● **Text provided**
The website tells users not to worry about plagiarism, reassuring them that certain phrases won’t be flagged by a plagiarism checker because they are short and commonly used.

Writefull is running a separate experiment that involves feeding an abstract into an AI tool, which generates a paper title based on the input. This function can enhance title readability, draw readership to the abstract and make the article more visible to search engines, according to van Zeeland.

AI tools can do more than check a writer’s grammar and spelling and suggest frequently used phrases, says computer scientist, Guillaume Cabanac, from the University of Toulouse in France.

An analysis of journal-published computer-science papers by Cabanac and his colleagues, posted as a preprint on arXiv in July and yet to be peer-reviewed, found swathes of articles containing tortured phrases and nonsensical text. For example, the phrase ‘colossal information’ was used instead of ‘big data’.

The authors suspect that these papers were the result of using automated translations or software that rewrites existing text to disguise plagiarism, according to a report in Nature.

Their study prompted warnings from research integrity experts that a new type of fabricated paper was entering the scientific literature, which will be hard to spot as AI tools learn to use more sophisticated language.

Considerations for using AI writing tools in academic work

Shu Chian Tay, a science communicator at the National University of Singapore, fears that AI writing tools could exacerbate inequality between labs with different access to resources or openness to trying new technologies.

Shu Chian Tay

Shu Chian Tay

“Consider a hypothetical situation where AI science-writing is possible and two labs have made the same research breakthrough at the same time,” says Tay.

“One lab stuck to human writing, which took weeks, while the other made use of AI writing tools. The latter, who is likely to publish earlier would get most, if not all, of the scientific recognition and lucrative intellectual property rights.”

Will AI replace human writing?

Tay notes that although AI writing tools are quite powerful, they have not yet reached a point where they can write a scientific manuscript from scratch. “We still need researchers to analyse data, present them as figures, and develop a coherent story before feeding all this information to the AI machine,” she says.

Ryan Morrison, professor of English as a second language at George Brown College in Toronto, Canada, says that although the adoption of AI in academic writing is inevitable, it is unlikely to replace human writing in the near future.

● **What you should do**
Write out word for word the part of the passage on AI writing tools that starts with "An analysis of" and goes on through "of ‘big data’.".

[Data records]
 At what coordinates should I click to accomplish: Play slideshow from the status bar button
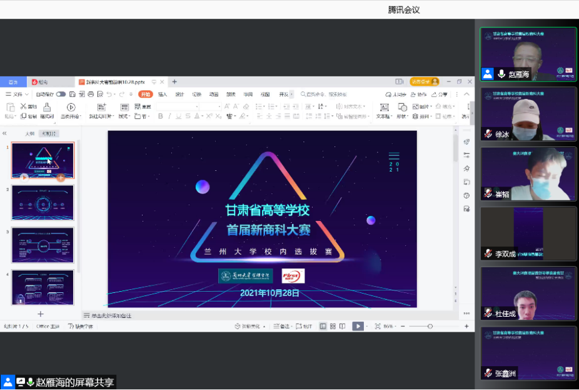point(357,326)
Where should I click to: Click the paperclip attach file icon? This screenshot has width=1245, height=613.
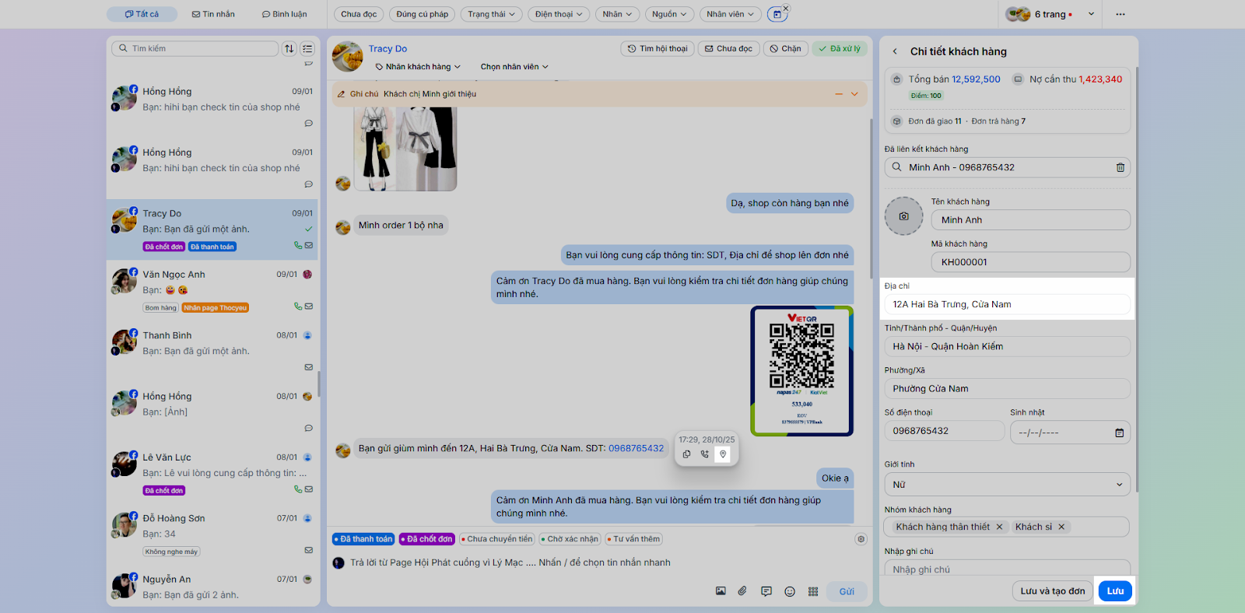tap(742, 591)
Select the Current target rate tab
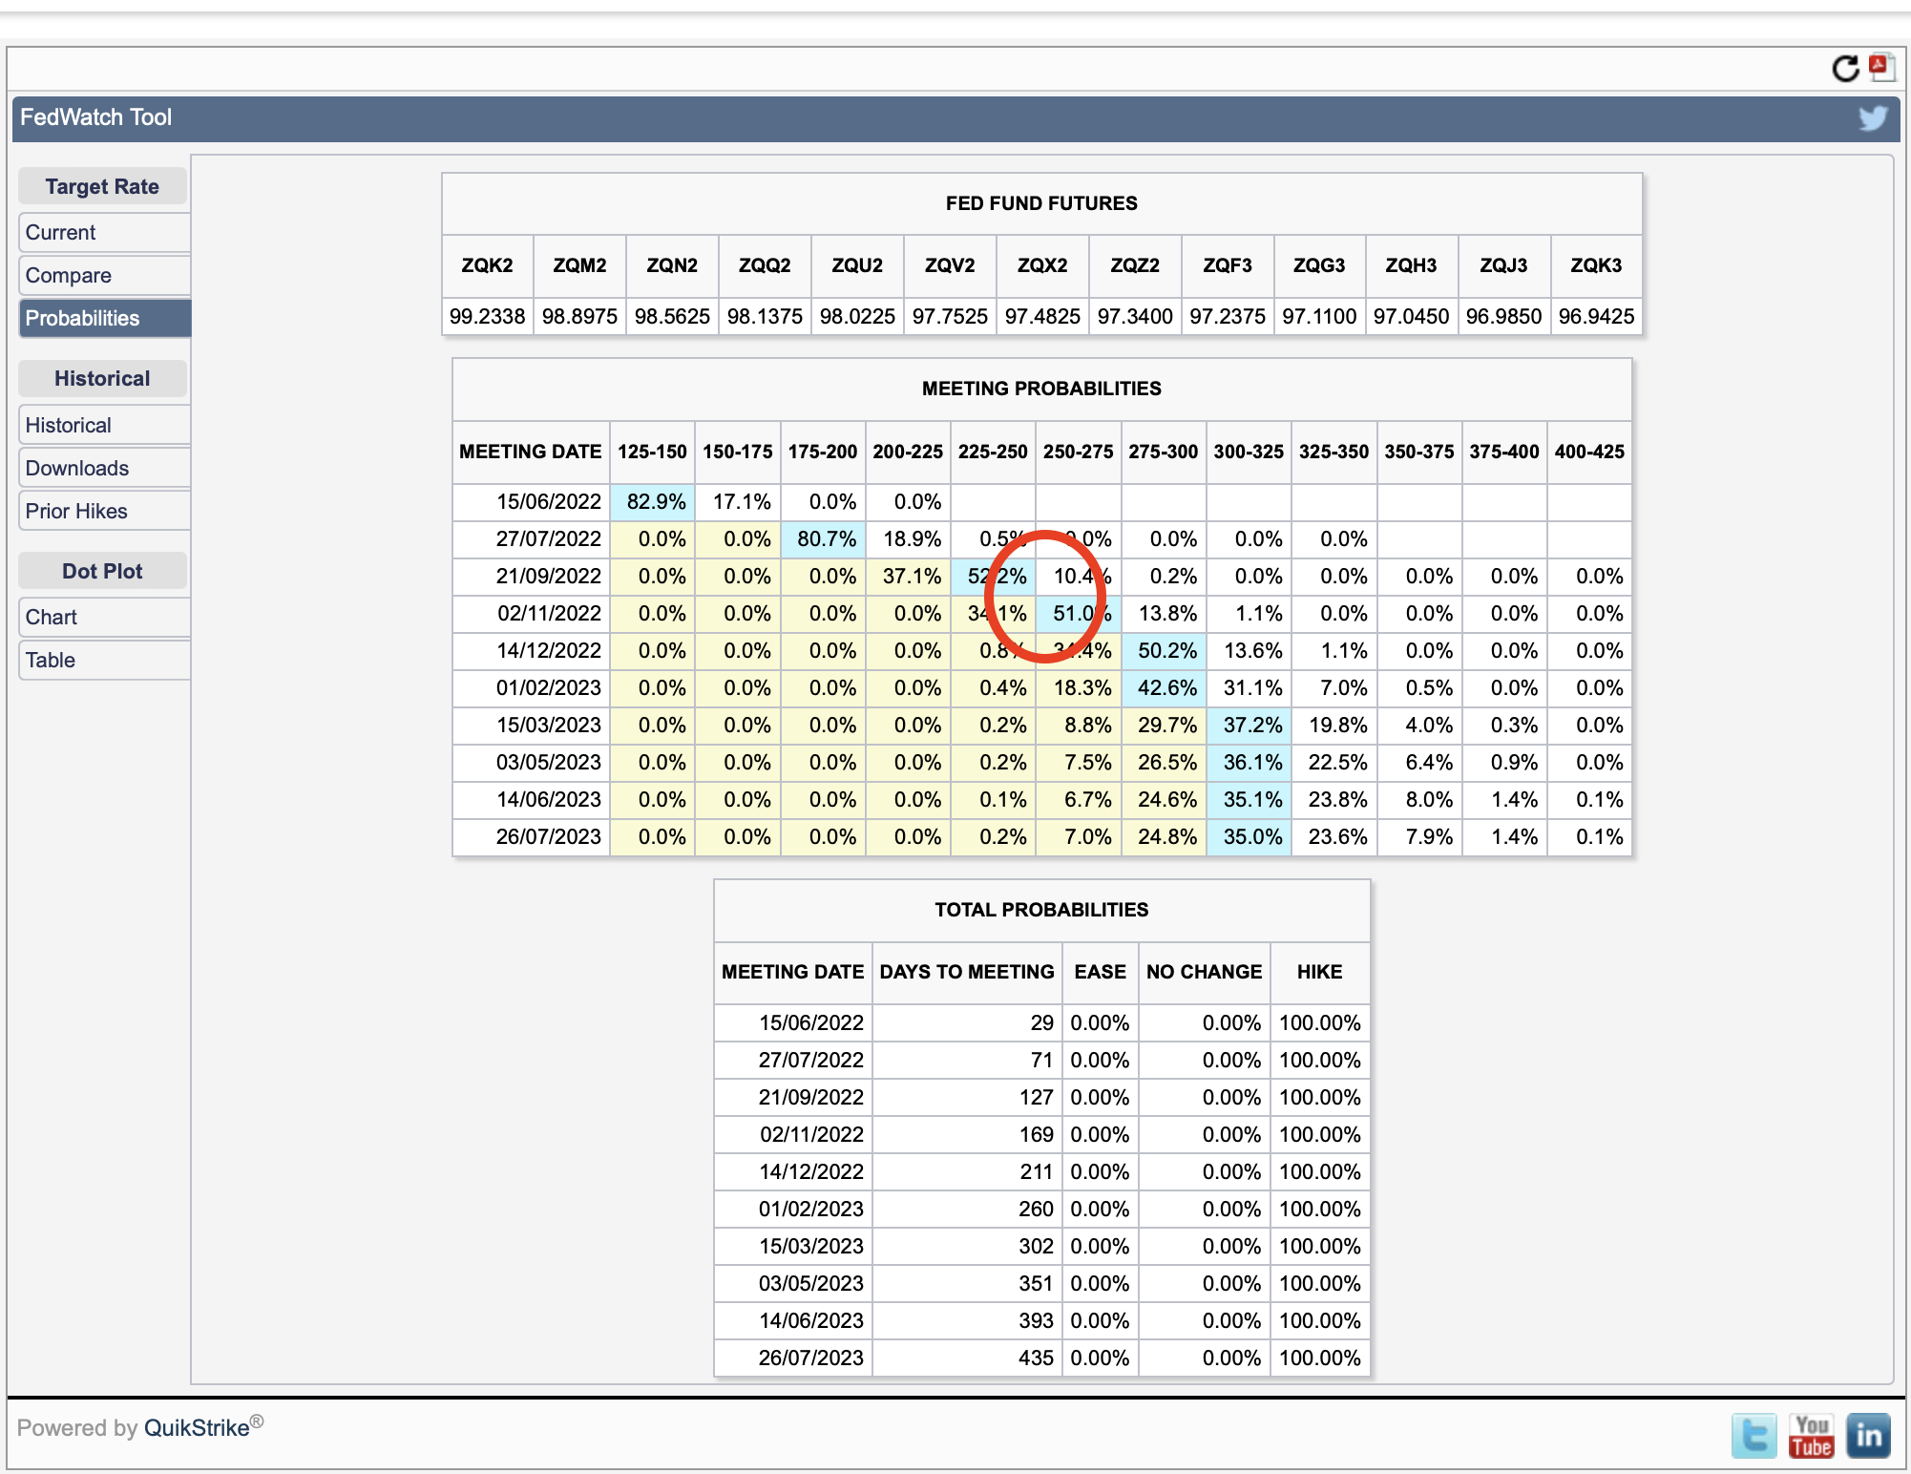The image size is (1911, 1474). tap(105, 232)
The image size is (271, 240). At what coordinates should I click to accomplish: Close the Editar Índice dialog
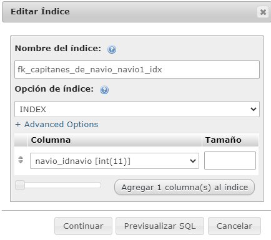(x=263, y=12)
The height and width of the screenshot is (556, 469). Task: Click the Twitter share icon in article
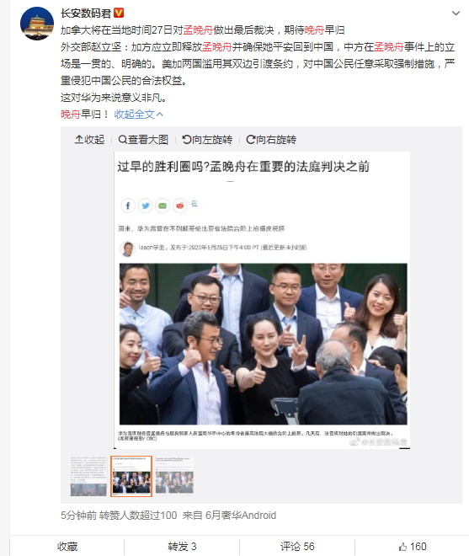point(146,206)
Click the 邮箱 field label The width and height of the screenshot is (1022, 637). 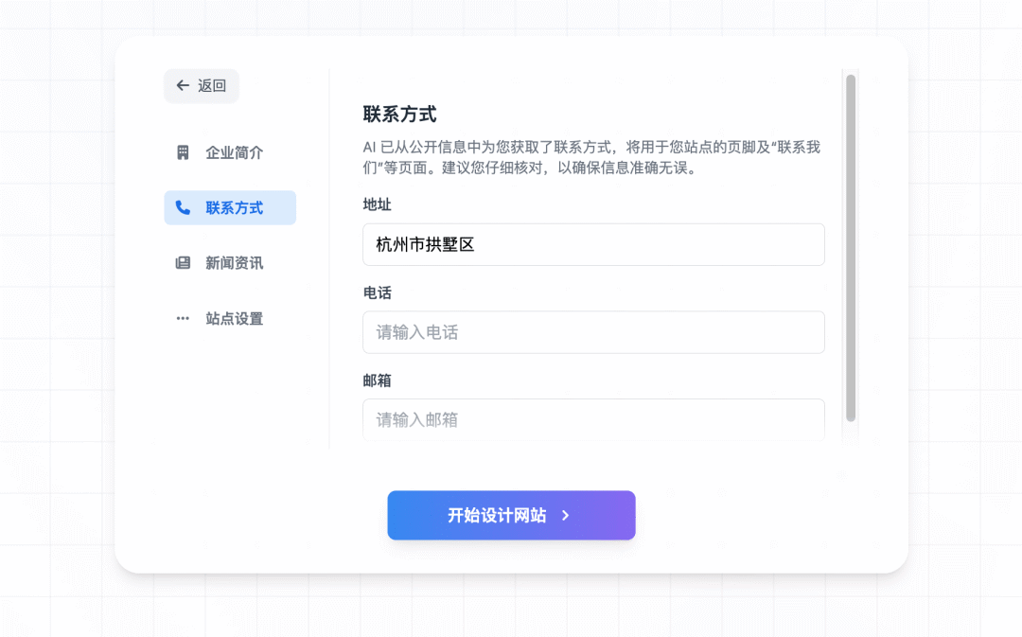[x=377, y=380]
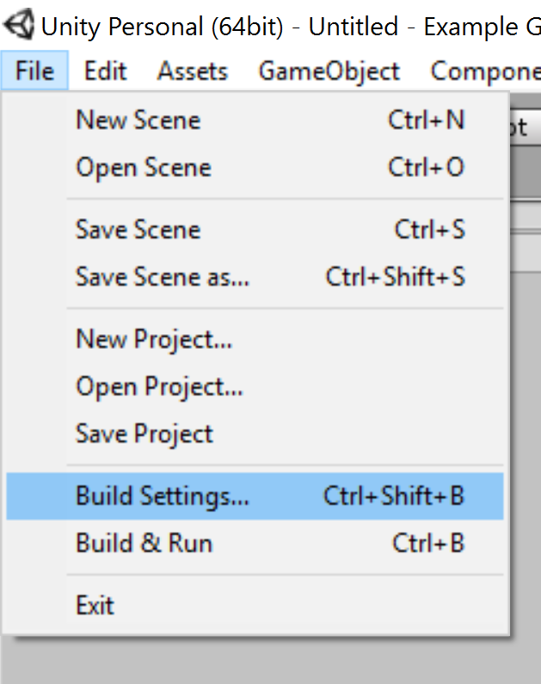Open the Edit menu
541x684 pixels.
click(105, 70)
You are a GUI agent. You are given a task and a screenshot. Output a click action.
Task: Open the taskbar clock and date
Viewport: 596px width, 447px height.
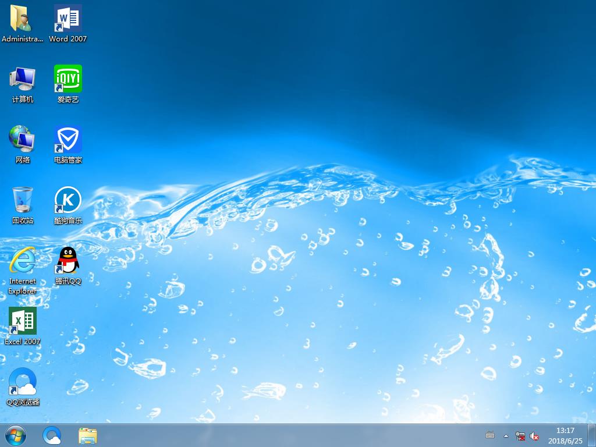[565, 435]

● **Task answer**
An analysis of journal-published computer-science papers by Cabanac and his colleagues, posted as a preprint on arXiv in July and yet to be peer-reviewed, found swathes of articles containing tortured phrases and nonsensical text. For example, the phrase ‘colossal information’ was used instead of ‘big data’.